# GIVEN EXERCISE 1
Using the account of surf bathing at Newport, answer these questions:
(a) What material are the bathing-houses along the bay built of?
(b) What is hoisted when bathing operations begin?
(c) What runs between the city and the bay during bathing hours?
# GIVEN EXERCISE 2
From the account of surf bathing at Newport, retype the passage that begins at the words "During bathing hours" and stops after the words "mud and rain.".

# PROVIDED TEXT
┄┄┄┄┄┄┄┄┄┄
Arriving at Newport, and getting clear of our horse we walked a short distance to the shore, which looks right out into the Atlantic. Here our attention was arrested by a scene that was entirely new to us. Within a bay on a sandy beach, surf bathing was going on in grand style.. Stretching along the bay is a village of small bathing-houses, constructed of wood like sentry- boxes, and set closely together, with several streets running back, lined on both sides with these houses. Between the sea and the bathing-houses, there was a long line of carriages belonging to the gentry who had come, some of them with their families, to bathe, others to enjoy the sport in looking on at those who were bathing. Here were hundreds, composed of both sexes, all classes, and various ages, from the child of four years old to the gray-headed sire of four-score, all seemingly much pleased with the amusement. On resolving to have a bath, you go to one of the offices, where you pay your money and get the key of one of the bathing-houses, where you get your bathing-dress. Having donned it, you are ready to take your place amongst the crowd and share in the excitement, which is very invigorating and amusing.

Looking out on the Atlantic, the water is apparently quite smooth, .except near to the shore, where there were always three waves following each other, with a considerable distance between each, one making its appearance in the distance as the nearest spends its force on the beach. At a considerable distance from the shore, the bathers could be seen standing in the space between the waves, little more than knee-deep. When the wave approaches them, if they did not leap up on the crest of it, it would wash clean over them. They could be seen, after the wave had passed, "sprachling" and trying to regain their feet. Surf bathing is not swimming, but tumbling and dancing amongst the waves. When you return to your house, there is a tub of clean water standing opposite your door, into which you step to clean the sand from your feet, and from this tub you go into your house, where you have towels and all toilet requisites for dressing. When bathing operations begin, a flag is hoisted, and as long as the flag is up, all bathers must be •dressed. When bathing is to cease, the flag is taken down, and, half-an-hour after, bathers may go in undress if they choose.

During bathing hours there is a line of omnibuses plying between the city and the bay. There are also refreshment rooms and stands fitted up, covered with awnings to protect visitors from either sun or rain, the advantage of which we experienced in one of those sudden changes of weather, a thunder-storm and very heavy rain unexpectedly breaking out all at once, turning the roads into a sea of mud, whereby we were very much crestfallen, thinking our day's pleasure was at an end, while we had before us a twenty miles' drive through mud and rain.
┄┄┄┄┄┄┄┄┄┄
# RECORDS PROVIDED
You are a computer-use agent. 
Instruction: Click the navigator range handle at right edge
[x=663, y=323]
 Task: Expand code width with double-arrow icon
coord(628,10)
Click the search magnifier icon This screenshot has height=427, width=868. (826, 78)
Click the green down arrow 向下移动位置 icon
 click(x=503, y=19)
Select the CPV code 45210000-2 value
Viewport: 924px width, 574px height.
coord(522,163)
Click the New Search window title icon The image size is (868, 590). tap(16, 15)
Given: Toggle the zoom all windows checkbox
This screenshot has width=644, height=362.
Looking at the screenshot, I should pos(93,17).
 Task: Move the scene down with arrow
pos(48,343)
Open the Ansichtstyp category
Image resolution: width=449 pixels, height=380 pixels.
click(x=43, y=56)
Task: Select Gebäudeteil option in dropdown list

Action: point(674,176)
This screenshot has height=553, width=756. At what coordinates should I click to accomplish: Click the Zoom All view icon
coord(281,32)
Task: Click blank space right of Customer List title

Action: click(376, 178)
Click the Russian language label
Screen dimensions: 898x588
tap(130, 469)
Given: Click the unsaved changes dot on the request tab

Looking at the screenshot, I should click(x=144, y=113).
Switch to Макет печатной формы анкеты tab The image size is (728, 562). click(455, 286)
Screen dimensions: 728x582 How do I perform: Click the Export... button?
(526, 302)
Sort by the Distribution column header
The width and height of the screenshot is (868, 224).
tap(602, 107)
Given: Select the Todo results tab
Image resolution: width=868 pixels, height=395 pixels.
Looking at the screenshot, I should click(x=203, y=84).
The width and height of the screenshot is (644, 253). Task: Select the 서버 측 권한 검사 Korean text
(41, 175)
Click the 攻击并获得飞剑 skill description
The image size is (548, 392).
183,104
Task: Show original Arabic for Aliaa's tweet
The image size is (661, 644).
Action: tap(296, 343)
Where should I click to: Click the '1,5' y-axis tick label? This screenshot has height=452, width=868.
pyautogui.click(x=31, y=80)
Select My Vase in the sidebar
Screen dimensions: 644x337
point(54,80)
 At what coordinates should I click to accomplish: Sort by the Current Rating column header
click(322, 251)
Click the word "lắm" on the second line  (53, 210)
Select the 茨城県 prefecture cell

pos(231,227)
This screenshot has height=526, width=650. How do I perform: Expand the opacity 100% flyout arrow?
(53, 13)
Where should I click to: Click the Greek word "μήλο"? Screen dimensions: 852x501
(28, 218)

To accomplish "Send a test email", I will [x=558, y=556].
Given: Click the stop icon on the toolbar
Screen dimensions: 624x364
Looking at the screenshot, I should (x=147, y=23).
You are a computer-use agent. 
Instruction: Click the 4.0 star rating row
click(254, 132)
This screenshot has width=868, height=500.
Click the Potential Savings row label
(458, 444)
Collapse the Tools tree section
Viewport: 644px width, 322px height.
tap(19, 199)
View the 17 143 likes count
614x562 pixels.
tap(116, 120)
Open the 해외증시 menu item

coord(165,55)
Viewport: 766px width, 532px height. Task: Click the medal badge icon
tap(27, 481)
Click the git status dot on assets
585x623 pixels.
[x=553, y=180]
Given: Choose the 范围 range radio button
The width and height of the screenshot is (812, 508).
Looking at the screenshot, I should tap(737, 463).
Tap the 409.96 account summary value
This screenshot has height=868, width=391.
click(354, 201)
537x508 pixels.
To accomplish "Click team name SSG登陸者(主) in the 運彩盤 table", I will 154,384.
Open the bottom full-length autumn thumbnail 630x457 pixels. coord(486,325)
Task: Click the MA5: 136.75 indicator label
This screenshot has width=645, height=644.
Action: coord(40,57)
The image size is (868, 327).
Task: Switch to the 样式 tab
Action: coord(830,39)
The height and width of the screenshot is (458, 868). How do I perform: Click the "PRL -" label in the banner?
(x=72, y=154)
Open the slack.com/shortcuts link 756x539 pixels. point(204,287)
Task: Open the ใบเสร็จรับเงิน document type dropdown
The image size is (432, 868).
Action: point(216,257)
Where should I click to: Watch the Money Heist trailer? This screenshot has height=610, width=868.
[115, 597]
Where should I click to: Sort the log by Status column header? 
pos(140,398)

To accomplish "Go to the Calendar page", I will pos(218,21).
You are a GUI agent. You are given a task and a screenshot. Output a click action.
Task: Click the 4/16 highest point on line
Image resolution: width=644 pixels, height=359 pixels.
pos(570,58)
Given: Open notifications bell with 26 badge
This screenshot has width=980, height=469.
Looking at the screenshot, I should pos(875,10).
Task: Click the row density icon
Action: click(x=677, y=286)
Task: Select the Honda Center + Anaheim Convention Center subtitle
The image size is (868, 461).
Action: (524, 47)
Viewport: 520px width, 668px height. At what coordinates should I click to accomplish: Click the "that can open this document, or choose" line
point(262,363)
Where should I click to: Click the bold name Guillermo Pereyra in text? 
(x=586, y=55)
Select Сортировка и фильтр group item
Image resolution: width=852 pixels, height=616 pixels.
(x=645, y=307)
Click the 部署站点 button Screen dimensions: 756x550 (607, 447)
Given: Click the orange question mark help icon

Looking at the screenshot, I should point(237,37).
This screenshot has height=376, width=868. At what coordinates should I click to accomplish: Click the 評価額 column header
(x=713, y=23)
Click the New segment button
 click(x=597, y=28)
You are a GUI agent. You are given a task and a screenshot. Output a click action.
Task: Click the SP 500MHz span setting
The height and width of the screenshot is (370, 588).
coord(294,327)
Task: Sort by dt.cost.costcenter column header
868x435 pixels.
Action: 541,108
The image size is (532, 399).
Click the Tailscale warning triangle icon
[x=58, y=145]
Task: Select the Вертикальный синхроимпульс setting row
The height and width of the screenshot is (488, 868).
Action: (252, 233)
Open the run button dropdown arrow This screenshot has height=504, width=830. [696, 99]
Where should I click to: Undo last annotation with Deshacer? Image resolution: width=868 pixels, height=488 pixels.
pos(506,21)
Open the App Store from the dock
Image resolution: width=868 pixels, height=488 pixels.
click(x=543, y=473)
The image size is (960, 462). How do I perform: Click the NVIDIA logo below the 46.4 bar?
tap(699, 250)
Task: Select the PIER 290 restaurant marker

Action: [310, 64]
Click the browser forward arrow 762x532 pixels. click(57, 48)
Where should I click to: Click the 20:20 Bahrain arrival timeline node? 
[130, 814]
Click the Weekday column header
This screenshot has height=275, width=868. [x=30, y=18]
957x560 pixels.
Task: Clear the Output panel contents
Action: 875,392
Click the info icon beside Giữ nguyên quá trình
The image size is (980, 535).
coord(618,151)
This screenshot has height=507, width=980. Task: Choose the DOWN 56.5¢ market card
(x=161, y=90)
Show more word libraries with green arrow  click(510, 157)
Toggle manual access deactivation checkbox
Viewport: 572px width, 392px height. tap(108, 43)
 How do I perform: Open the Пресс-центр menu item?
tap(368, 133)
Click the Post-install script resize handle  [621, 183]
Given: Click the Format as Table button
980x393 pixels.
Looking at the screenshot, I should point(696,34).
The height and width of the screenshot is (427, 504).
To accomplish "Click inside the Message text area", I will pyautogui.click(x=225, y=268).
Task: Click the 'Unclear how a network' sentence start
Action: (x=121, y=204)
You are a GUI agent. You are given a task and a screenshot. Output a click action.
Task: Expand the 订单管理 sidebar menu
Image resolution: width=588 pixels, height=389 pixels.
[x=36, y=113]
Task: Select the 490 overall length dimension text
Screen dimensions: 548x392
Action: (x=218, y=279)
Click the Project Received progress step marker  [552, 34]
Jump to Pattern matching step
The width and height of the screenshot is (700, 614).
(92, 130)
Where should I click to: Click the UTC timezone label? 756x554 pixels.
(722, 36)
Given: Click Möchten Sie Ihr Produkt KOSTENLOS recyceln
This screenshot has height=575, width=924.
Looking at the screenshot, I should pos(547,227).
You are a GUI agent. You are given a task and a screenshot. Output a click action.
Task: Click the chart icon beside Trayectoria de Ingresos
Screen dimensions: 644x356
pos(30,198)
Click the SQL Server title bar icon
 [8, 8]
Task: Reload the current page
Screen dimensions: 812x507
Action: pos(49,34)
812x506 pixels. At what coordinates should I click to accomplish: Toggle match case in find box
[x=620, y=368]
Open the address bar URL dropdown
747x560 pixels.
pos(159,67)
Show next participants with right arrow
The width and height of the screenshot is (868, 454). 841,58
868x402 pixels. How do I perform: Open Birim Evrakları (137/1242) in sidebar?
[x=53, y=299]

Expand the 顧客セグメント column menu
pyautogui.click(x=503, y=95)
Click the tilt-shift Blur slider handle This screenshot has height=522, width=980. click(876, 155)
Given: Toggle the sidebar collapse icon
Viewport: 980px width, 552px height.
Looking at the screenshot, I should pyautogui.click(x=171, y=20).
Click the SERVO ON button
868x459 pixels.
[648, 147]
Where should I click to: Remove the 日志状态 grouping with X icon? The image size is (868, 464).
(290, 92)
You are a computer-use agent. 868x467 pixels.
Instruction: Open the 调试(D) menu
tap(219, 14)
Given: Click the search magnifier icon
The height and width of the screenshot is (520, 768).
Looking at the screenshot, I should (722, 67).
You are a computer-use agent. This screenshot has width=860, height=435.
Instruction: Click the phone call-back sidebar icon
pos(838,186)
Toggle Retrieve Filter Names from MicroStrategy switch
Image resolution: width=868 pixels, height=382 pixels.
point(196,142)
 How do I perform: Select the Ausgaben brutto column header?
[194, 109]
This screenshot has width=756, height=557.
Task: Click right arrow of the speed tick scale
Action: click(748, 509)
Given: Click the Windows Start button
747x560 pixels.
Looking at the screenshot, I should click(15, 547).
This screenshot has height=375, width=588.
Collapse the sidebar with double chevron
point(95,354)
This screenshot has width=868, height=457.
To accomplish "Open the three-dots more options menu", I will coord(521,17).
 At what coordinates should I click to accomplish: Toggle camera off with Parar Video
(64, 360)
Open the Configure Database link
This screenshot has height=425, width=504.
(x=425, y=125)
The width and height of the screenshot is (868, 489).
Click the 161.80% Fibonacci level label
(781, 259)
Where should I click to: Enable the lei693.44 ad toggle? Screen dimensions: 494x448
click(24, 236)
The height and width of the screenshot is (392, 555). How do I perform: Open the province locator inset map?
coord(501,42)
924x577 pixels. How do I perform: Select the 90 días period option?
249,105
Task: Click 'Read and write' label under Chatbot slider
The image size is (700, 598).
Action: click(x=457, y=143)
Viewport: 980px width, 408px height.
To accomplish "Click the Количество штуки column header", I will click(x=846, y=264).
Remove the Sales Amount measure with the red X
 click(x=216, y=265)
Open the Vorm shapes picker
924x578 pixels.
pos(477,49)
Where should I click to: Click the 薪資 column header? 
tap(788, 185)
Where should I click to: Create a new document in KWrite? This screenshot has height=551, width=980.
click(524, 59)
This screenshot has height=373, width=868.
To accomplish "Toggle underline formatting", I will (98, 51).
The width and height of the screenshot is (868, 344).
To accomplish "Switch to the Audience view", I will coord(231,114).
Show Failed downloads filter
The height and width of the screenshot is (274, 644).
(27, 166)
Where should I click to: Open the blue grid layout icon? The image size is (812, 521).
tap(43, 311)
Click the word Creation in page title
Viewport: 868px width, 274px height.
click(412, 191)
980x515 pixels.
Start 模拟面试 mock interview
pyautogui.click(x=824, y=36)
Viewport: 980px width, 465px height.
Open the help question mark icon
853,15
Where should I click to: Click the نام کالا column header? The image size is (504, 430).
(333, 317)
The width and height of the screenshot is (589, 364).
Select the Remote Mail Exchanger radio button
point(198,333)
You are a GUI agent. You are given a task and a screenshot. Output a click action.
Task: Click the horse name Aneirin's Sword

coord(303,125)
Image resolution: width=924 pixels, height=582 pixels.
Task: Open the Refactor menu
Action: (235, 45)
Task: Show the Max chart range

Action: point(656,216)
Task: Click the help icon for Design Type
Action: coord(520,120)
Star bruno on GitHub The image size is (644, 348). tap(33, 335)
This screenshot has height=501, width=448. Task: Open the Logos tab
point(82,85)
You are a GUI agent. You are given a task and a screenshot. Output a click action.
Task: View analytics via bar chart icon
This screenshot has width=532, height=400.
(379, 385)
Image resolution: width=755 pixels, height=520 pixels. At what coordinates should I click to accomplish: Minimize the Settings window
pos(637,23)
┄┄┄┄┄┄┄┄┄┄
# WRITTEN REPLY 1
(a) Wood
(b) A flag
(c) A line of omnibuses

# WRITTEN REPLY 2
During bathing hours there is a line of omnibuses plying between the city and the bay. There are also refreshment rooms and stands fitted up, covered with awnings to protect visitors from either sun or rain, the advantage of which we experienced in one of those sudden changes of weather, a thunder-storm and very heavy rain unexpectedly breaking out all at once, turning the roads into a sea of mud, whereby we were very much crestfallen, thinking our day's pleasure was at an end, while we had before us a twenty miles' drive through mud and rain.